文書抜粋:
—————
本編では、AMJに掲載された質的研究論文であるKim et al. (2019)を教材として、質的研究をトップジャーナルに載せるための研究方法や論文執筆方法について解説している。今回は、質的調査部分の分析方法を記述しているパートについて解説する。
質的データの分析方法
今回のエスノグラフィーのような質的調査の分析を実際に行う際に注意すべき点は、まず、調査で収集して保管、整理しているデータの量や複雑性に圧倒されつつも、何かにインスピレーションが沸くまで辛抱強くデータと向き合う点、そして、インスピレーションから発見の整理、理論やモデルのアイデアの導出と、ふたたびデータに戻ってデータを見返したり整理しなおしたりすると言ったように、データと思考・分析の間を行ったり来たりする点、そして、その間にもおぼろげながらに浮かんできた発見や理論に駆動されながらデータ収集を続けるという点である。
この分析プロセスは、あえて別のものに例えるならば、刑事や探偵による事件捜査と、法廷裁判で的確に犯人および事実を特定する説明の準備になぞらえることができる。いかに複雑怪奇で犯人が誰かもどんな形で犯罪が行われたのかもわからないような事件であっても、丹念に証拠を集め、緻密な推理を行うことによってその全貌が徐々に解明され、それが確信に変わっていく。そして裁判で犯人を裁くためには、決して冤罪を犯してはならないから、説明する犯罪手口や犯人の特定はすべて証拠という事実に基づかねばならない。であるから、大量の証拠を準備して、「トライアンギュレーション」で事実を明らかにする必要がある。このような証拠と推理のプロセスと関係性は、質的調査におけるデータ収集と分析のプロセスと関係性に類似しているわけである。
—————
抽出記録:

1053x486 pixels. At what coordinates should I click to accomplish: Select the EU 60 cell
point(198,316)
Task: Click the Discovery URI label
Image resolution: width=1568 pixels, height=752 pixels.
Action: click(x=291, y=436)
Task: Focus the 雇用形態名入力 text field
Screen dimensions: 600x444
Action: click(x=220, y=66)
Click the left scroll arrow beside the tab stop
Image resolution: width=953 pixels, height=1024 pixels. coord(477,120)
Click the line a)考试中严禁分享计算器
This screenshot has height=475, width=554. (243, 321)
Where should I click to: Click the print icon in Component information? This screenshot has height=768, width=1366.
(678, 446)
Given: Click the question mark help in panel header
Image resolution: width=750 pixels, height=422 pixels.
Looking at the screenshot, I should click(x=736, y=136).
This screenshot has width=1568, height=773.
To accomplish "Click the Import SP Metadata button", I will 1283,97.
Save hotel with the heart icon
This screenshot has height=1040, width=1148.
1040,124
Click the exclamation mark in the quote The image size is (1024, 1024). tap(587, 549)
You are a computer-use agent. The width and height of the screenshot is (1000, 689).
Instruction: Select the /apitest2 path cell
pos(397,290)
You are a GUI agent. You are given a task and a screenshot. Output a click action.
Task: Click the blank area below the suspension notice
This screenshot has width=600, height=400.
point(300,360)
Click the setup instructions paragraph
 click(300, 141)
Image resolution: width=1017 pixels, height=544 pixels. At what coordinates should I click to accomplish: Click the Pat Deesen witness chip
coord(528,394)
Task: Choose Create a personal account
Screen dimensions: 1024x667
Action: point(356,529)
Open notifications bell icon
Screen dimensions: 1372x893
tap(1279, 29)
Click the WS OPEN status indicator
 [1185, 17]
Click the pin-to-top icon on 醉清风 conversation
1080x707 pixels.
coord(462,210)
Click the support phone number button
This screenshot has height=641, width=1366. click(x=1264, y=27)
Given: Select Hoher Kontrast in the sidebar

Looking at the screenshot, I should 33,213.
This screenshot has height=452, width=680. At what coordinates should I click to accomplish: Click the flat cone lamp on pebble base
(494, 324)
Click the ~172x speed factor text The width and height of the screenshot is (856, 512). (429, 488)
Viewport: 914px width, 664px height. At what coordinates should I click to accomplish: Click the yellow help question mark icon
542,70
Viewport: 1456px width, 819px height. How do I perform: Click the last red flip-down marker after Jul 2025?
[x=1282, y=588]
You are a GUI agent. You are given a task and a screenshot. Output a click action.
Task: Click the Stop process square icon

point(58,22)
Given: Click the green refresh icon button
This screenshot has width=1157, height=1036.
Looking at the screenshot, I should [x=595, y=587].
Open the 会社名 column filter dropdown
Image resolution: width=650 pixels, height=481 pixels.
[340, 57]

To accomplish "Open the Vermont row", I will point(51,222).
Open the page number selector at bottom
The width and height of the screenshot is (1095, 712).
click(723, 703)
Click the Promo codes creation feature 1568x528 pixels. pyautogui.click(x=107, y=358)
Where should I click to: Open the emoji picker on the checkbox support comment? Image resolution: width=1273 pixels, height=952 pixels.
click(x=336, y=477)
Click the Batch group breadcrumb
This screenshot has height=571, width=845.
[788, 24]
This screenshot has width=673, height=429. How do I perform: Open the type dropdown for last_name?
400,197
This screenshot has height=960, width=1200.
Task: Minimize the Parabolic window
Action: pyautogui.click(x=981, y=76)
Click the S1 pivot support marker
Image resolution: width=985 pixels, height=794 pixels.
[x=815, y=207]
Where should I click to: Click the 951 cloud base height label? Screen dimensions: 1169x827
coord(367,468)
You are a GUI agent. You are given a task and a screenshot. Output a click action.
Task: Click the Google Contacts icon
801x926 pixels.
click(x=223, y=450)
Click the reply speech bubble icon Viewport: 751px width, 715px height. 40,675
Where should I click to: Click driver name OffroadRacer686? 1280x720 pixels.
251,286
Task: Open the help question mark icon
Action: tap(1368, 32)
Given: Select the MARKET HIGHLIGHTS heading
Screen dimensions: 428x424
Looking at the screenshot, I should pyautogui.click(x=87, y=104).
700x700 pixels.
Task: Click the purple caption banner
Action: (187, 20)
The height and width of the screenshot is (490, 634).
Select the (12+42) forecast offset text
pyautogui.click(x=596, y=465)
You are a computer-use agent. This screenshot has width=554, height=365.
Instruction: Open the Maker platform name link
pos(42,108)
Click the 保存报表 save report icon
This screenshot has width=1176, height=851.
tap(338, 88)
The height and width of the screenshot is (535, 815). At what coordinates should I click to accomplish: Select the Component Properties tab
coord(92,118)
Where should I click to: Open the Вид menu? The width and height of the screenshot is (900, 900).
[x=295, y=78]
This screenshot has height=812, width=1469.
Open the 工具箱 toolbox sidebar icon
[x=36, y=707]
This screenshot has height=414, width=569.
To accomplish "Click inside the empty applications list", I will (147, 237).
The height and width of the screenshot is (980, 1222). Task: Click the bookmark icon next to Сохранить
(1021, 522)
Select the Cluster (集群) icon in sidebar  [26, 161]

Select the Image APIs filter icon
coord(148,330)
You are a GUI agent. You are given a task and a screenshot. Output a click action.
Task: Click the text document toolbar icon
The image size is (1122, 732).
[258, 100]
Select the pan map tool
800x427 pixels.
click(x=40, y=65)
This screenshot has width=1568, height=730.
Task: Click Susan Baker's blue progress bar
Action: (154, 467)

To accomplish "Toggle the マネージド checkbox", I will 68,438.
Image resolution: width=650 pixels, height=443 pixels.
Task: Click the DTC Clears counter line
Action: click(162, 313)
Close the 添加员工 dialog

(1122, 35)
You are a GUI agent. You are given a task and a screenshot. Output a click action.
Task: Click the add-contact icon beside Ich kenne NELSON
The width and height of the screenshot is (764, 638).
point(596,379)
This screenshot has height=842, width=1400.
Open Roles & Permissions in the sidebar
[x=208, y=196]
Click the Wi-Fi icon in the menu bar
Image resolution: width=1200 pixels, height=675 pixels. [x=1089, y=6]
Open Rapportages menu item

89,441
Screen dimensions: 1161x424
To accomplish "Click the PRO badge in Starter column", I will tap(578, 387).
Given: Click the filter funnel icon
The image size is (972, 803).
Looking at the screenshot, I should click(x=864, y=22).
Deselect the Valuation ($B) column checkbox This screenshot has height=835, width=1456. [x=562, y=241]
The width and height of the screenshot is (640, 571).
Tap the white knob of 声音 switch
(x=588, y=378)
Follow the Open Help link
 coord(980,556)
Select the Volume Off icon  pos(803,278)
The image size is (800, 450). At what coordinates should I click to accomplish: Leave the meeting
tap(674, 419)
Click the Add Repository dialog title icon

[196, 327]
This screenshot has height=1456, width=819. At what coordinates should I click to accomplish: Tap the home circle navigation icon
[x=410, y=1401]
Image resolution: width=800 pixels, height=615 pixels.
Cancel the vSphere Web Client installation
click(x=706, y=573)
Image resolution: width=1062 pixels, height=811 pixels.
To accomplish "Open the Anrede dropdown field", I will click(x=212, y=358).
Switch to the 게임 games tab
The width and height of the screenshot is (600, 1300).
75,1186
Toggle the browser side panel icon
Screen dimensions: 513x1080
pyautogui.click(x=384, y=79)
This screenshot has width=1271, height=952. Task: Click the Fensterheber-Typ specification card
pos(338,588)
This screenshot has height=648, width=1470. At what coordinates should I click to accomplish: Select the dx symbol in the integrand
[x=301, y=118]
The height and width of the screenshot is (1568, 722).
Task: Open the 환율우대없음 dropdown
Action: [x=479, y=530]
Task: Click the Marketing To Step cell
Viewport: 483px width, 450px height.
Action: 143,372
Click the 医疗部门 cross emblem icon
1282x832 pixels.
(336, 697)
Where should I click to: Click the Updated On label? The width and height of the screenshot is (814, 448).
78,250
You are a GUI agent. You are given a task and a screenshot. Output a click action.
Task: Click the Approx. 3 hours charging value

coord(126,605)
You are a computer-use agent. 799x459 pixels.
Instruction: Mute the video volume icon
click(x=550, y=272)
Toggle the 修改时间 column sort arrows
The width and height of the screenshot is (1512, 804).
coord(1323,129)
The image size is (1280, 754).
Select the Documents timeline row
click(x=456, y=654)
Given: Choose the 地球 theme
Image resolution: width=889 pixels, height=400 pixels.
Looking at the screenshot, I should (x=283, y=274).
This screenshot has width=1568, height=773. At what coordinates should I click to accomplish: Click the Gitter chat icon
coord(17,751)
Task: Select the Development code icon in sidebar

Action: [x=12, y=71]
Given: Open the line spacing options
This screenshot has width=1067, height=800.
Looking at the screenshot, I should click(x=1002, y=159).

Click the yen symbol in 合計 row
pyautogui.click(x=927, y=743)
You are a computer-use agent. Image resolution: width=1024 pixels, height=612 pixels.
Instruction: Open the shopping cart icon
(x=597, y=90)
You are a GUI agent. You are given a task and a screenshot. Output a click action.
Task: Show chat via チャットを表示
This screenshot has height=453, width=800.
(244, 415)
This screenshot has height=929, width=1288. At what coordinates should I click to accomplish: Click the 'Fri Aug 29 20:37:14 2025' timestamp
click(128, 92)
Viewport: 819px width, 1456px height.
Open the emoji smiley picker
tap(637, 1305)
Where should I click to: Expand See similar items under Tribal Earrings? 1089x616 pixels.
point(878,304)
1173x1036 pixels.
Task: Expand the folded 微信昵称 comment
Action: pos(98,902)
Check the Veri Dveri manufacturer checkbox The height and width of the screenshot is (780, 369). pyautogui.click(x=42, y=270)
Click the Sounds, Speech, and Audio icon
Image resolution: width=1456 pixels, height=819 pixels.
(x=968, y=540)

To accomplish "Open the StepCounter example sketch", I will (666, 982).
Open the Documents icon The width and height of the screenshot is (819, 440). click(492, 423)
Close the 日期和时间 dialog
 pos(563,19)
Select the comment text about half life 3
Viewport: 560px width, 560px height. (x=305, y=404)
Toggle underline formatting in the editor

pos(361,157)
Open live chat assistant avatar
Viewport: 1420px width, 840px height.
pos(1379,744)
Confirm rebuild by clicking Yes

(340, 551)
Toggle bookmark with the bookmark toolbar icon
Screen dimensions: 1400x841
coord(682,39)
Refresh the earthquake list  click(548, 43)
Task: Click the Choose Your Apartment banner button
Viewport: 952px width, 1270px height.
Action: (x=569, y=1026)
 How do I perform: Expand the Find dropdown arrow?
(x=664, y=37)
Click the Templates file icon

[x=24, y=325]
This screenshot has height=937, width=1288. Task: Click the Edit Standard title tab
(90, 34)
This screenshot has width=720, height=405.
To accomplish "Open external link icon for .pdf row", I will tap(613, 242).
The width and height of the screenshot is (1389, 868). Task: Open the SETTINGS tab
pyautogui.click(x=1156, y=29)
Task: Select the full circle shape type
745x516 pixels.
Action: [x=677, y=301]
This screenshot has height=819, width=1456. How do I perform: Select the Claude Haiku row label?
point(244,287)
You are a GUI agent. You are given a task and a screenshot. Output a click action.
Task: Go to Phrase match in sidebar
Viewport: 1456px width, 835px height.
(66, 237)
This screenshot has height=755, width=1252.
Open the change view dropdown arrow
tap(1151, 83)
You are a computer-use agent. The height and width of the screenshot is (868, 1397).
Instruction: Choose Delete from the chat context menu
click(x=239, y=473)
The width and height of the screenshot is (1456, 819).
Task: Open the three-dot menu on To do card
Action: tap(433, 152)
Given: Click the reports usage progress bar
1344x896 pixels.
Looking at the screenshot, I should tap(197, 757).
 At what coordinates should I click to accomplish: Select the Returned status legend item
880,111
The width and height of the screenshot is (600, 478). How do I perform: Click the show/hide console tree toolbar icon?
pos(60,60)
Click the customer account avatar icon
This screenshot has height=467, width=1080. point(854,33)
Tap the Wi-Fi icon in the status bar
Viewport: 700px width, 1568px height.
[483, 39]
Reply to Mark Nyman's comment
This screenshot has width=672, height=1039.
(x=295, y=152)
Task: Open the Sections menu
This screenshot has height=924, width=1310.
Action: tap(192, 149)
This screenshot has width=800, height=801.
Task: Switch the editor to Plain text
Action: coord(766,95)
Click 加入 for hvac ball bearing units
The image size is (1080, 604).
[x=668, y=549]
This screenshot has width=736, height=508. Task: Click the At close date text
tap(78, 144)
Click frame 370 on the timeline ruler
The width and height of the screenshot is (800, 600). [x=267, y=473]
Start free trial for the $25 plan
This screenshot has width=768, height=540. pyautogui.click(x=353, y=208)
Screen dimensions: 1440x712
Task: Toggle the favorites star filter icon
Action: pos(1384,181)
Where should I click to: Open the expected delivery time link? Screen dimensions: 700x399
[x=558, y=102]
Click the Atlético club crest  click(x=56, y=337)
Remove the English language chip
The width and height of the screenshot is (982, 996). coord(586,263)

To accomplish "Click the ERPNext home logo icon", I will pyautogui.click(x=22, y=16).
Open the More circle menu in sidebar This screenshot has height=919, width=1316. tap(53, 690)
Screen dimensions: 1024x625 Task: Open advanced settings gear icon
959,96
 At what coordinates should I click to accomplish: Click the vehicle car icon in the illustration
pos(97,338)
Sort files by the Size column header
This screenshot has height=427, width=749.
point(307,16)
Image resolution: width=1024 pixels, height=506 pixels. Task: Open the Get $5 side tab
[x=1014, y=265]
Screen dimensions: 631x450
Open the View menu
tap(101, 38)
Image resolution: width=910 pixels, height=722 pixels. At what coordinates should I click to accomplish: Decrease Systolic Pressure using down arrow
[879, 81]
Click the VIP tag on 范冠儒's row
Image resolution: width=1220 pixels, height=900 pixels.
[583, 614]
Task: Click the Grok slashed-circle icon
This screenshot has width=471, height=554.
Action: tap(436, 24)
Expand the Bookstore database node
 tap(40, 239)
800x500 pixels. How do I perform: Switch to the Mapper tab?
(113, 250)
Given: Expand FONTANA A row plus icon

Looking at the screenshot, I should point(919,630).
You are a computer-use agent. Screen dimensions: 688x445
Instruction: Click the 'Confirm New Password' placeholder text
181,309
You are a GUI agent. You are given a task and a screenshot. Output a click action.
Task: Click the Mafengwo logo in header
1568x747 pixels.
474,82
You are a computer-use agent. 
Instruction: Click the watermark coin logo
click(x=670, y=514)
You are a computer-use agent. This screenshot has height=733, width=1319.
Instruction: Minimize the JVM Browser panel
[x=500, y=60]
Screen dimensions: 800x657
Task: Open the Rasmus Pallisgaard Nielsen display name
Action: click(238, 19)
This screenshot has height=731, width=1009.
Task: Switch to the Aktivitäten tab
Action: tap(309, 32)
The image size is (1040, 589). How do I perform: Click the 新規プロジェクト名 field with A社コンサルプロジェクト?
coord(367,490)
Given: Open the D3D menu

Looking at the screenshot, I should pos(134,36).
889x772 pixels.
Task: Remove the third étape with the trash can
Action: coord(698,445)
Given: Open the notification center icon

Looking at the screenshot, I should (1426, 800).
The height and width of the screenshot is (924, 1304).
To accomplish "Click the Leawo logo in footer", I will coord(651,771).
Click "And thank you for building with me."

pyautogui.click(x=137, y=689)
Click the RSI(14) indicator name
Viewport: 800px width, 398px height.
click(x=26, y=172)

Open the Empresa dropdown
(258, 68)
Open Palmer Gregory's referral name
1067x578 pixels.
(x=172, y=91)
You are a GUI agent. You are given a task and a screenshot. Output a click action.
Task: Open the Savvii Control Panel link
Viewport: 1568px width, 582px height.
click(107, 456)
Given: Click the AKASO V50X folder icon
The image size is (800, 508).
—————
課題の詳細:
上の文書抜粋のうち、「本編では、AMJに掲載された質的研究論文であるKim et al.」から「収集を続けるという点である。」までの部分を、両端の語句も含めてそのまま書き写してください。

出力:
本編では、AMJに掲載された質的研究論文であるKim et al. (2019)を教材として、質的研究をトップジャーナルに載せるための研究方法や論文執筆方法について解説している。今回は、質的調査部分の分析方法を記述しているパートについて解説する。
質的データの分析方法
今回のエスノグラフィーのような質的調査の分析を実際に行う際に注意すべき点は、まず、調査で収集して保管、整理しているデータの量や複雑性に圧倒されつつも、何かにインスピレーションが沸くまで辛抱強くデータと向き合う点、そして、インスピレーションから発見の整理、理論やモデルのアイデアの導出と、ふたたびデータに戻ってデータを見返したり整理しなおしたりすると言ったように、データと思考・分析の間を行ったり来たりする点、そして、その間にもおぼろげながらに浮かんできた発見や理論に駆動されながらデータ収集を続けるという点である。